“Aestate pueri si valent, satis discunt.”

There is a little poem in the Epigrams of Martial which reminds us not to work children too hard during the summer, not to over schedule them or task them with too many organized activities or lessons.

Ludi magister, parce simplici turbae:
Sic te frequentes audiant capillati
Et delicatae diligat chorus mensae,
Nec calculator nec notarius velox
Maiore quisquam circulo coronetur.
Albae leone flammeo calent luces
Tostamque fervens Iulius coquit messem.
Cirrata loris horridis Scythae pellis,
Qua vapulavit Marsyas Celaenaeus,
Ferulaeque tristes, sceptra paedagogorum,
Cessent et Idus dormiant in Octobres:
Aestate pueri si valent, satis discunt.
10.62

This little poem has a fun verb in it, the opposite of a deponent.  Vapulo, active in form but passive in meaning, “to be beaten”.

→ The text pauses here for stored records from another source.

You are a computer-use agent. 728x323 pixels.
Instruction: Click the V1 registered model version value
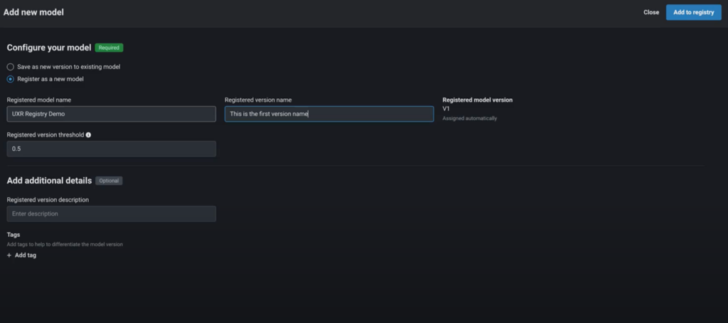(446, 109)
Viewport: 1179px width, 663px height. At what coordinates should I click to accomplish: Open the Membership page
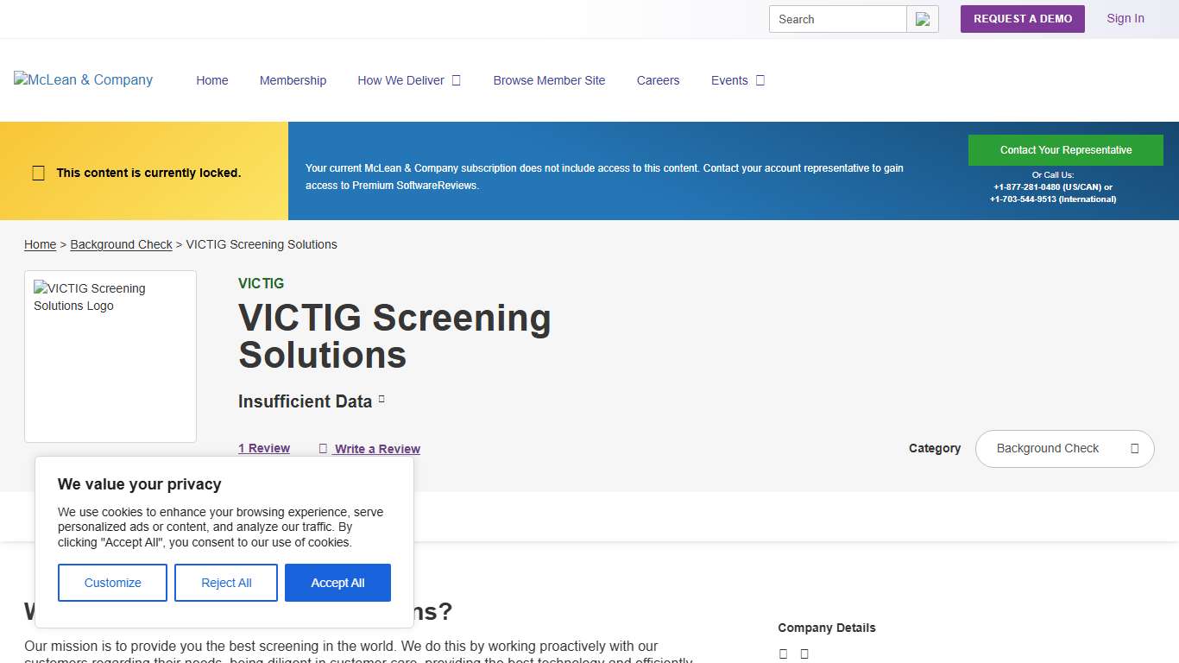[293, 79]
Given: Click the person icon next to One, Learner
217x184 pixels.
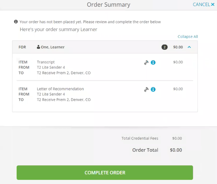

You should try your hand, but here is my fast version:

O schoolmaster, spare the simple gang,
thus with long hair may they listen to you while thronging your classes
and let the student body esteem a sumptuous table
and let no math teacher or shorthand tutor
be crowned with are greater circlet.
Bright lights from flaming Leo are warming
and burning July ripens the toasted harvest.
The bristling Scythian leather straps
by which Marsyas Celaenus was beaten,
the gloomy rods, the scepters of the pedagogues,
let them leave off and sleep until the Ides of October:
if during the summer boys are healthy, they learn enough.

About Fr. John Zuhlsdorf

Fr. Z is the guy who runs this blog. o{]:¬)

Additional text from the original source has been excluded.